What's the difference between static type inference (like in Haskell) and a latent (tagged) type system (think Scheme) with a real good partial evaluator?

Ignoring decidability, normally, the difference isn't speed but compile-time guarantees. Latent typing, as I understand the definition, would allow
add 4 "hello" as a valid program.


Unfortunately, the informal way you defined latent typing (reject programs where typechecks still occur) is actually, uhm, (a) problematic (how to treat data-types/decidability?) and (b) seems like a form of static typing to me.


[In the end, I guess this is a questionable question. You can compare type systems and type inferencing algorithms but not latent vs static typing. The definitions of the latter being too hazy.]

Clairification

...the difference isn't speed but compile-time guarantees.
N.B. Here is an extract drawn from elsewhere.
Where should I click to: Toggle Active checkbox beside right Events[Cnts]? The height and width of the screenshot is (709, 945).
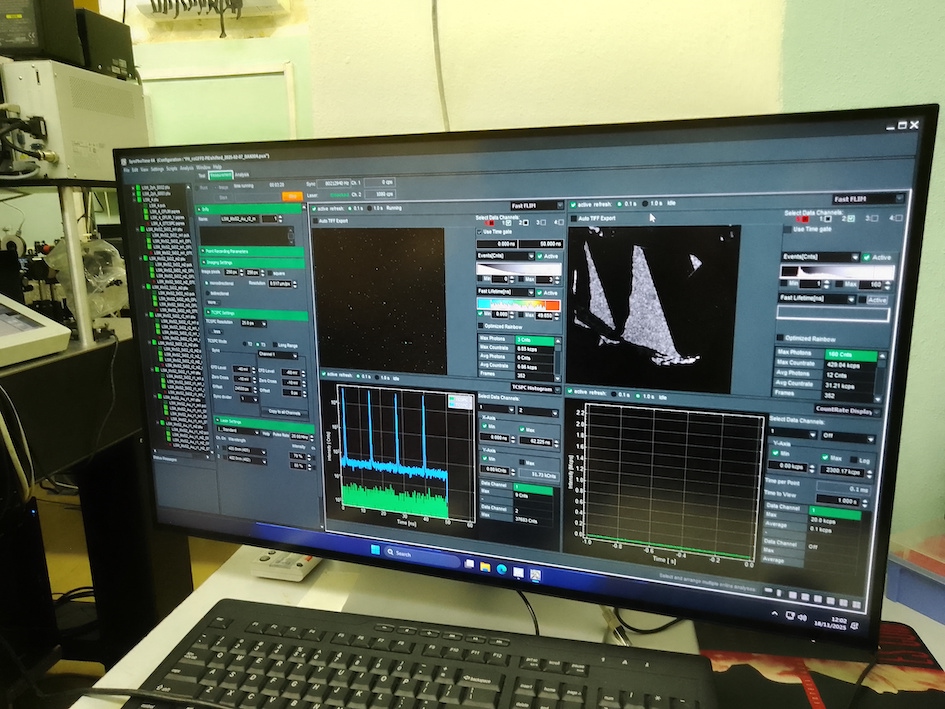coord(866,257)
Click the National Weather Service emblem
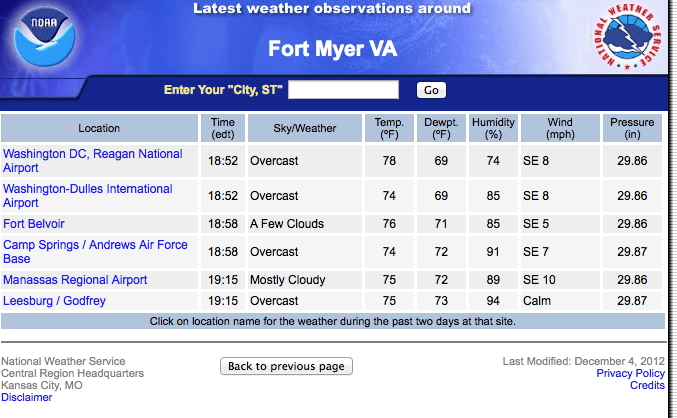 point(628,37)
Latent typing, as I understand the definition, would allow add 4 "hello" as a valid program.

I probably wasn't being clear enough in my explaination. Scheme normally allows add 4 "hello", but a sufficiently advanced partial-evaluator should be able to execute the type checking predicates in add at compile time, and flag the error then.

Unfortunately, the informal way you defined latent typing (reject programs where typechecks still occur)

I wasn't trying to define latent typing in that manner, I was merely trying to the term in the sense that Schemers use it.

(b) seems like a form of static typing to me.

Yes, that's the point I was trying to make. I'll try to state it differently. Usually, latent typing only catches errors at run-time, but the type checks that happen at run-time seem like they could be evaluated at compile time if we tried hard enough.

Sometimes #doesNotUnderstand isn't an error

In many dynamically typed languages, operations that might be considered "type errors"--such as message sends that return #doesNotUnderstand--are not considered errors by the programmer. It's a common idiom in Smalltalk to test for #doesNotUnderstand and do "something else" when it occurs, such as delegating the message to some other object (which then might be able to handle it instead).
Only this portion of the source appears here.